La liturgie des fidèles
La liturgie des fidèles se déroule en trois temps : la Grande Entrée, l'Anaphore et la Communion
La grande entrée
Pendant que l’assemblée commence à chanter l'« Hymne des Chérubins »
, a lieu la grande entrée. Dans un premier temps, le prêtre et le diacre se rendent à la table où a eu lieu la proscomidie et prennent les mirides et le vin. Ils sortent ensuite du sanctuaire par la porte nord (à gauche) avant d'y entrer une seconde fois par les portes royales (centrale) afin d'amener les saints dons à l'autel.

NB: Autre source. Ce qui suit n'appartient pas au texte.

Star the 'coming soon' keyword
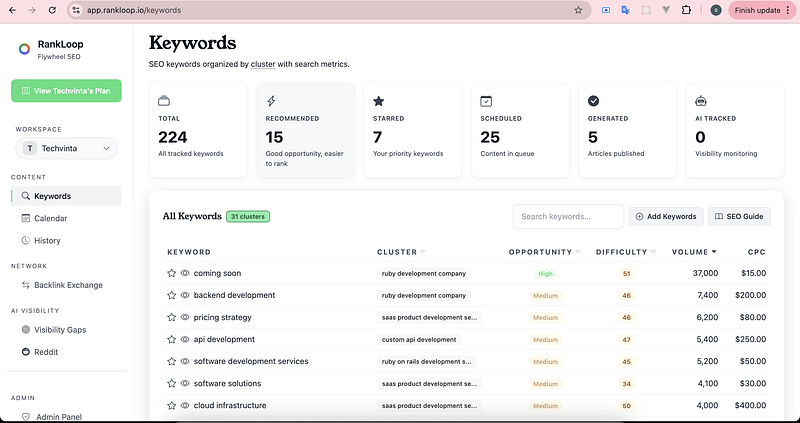The width and height of the screenshot is (800, 423). tap(171, 273)
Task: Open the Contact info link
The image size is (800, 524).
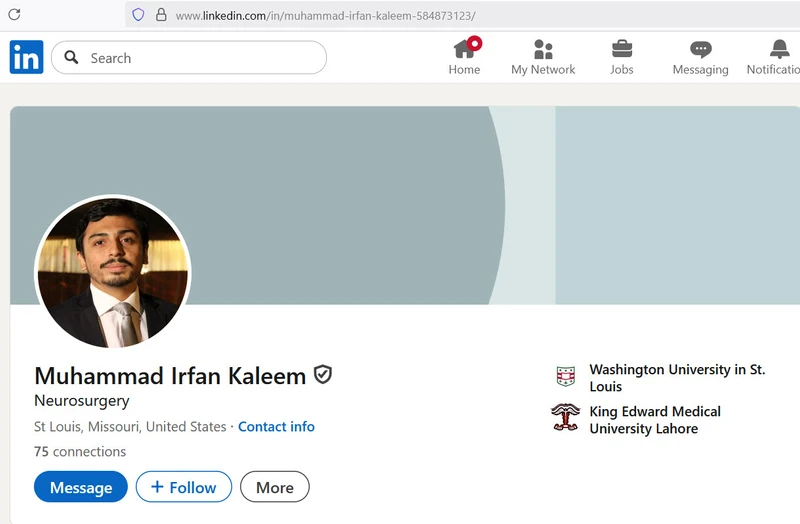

Cette entrée célèbre l'importance du vin et du pain dans le rite chrétien. Elle rappelle aussi l'entrée de Jésus-Christ à Jérusalem.
C'est à ce moment-là que peut être entendu, prononcé par les officiants :« Les portes ! Les portes ! ». Ce moment marque le passage vers un temps réservé aux chrétiens baptisés (jadis les portes des églises étaient fermées aux catéchumènes).
L'anaphore
L'anaphore est le moment le plus important de la divine liturgie, c'est ici que sont dites l'ensemble des formules prononcées lors de la consécration du pain et du vin (les saints dons). L’anaphore se divise en trois parties.
Tout d'abord, le canon eucharistique, c'est-à-dire l'ensemble des formule de consécration des saints dons, accompagné du sanctus et de l'épiclèse, respectivement la répétition du mot « saint » afin de rendre gloire à Dieu et une invocation à Dieu le Père afin que l'Esprit Saint transforme les saints dons, et que ceux-ci sanctifient ceux qui les recevront.
Dans un deuxième temps sont récités les mémentos, le moment dédié aux commémorations des saints, des défunts et des vivants.
Enfin, on récite le Notre Père et les prières qui l'accompagnent.
La communion
Chez les orthodoxe, les fidèles prennent la communion en recevant une cuillère contenant du pain trempé dans du vin.
Une partie du pain béni, le même d'où est issu l'agneau, est gardée et non consacrée. Elle est distribuée aux fidèles une fois la communion reçue. Ce pain béni mais non consacré est appelé antidoron.
Après une série de prières, les fidèles s’avancent dans l'église pour embrasser les icônes et vénérer la croix.